To obtain more material and information about the growth mode, experiments were repeated in larger containers made of PTFE. Figures A5–12 show scanning electron micrographs of several isolated dendrites and reveal their composite structure. Figure A5 shows the main trunk of one dendrite reaching to about 100 µm in height. The definitions of the primary branches and the interspacing between each branch have significantly diminished indicating a high level of overgrowth. In addition, many clusters of spherical structures with diameters up to 1 µm can be seen clearly deposited on the exterior surface of the dendrites (cf. Fig. A6–8). These clusters resemble very closely to the vaterite particles synthesized in several works.

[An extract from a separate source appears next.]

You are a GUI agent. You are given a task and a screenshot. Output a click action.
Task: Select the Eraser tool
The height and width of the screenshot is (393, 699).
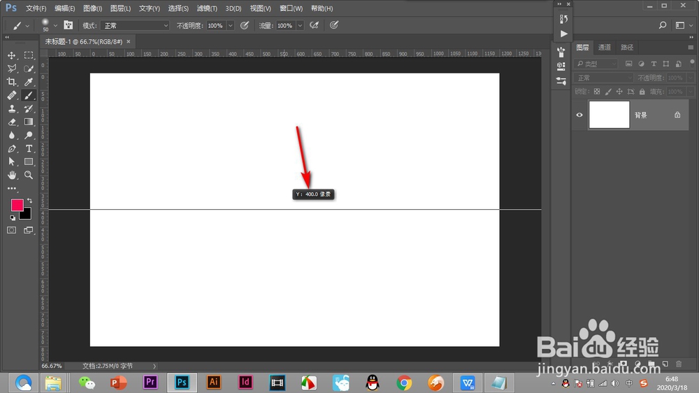[x=12, y=122]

Judging from the significant difference between crystal sizes, 100 µm dendrites and only 1 µm spherical clusters, the growth mechanism may then be formulated as a two stage process. During the decomposition of ammonium carbonate, both ammonia and carbon dioxide gases combine with water to form the respective ammonium (NH4+) and carbonate (CO32-) ions. Assuming similar diffusion speed and solubility, the propylene carbonate phase becomes saturated first with respect to ammonium chloride which thus nucleates and grows as the first stage. This suggestion that ammonium chloride precipitate first is supported by the stoichiometry of the ammonium carbonate decomposition which leads to 2 moles of ammonia for every mole of carbon dioxide produced. In addition, the affinity of ammonia to water molecules is much higher due to hydrogen bonding compared to its counterpart. As the dendritic ammonium chloride crystals are growing, the propylene carbonate phase is also reaching the supersaturation with respect to calcium carbonate, in this case the less stable polymorph vaterite. The precipitated ammonium chloride dendrites act as seed crystals and provide interfaces that favor the subsequent nucleation and thereby growth of vaterite crystals.
The SEM micrographs of figure A9–12 illustrate the composite nature of the dendrites quite clearly with a shell made of many triangular calcium carbonate crystallites of sizes up to 600 nm overlaying in a scaly fashion an inner homogenous almost monolithical ammonium chloride core (cf. Fig. A11). This microscopic structure is in accordance with the macroscopic observation that the dendrites collapse after water addition (cf. Fig. S7).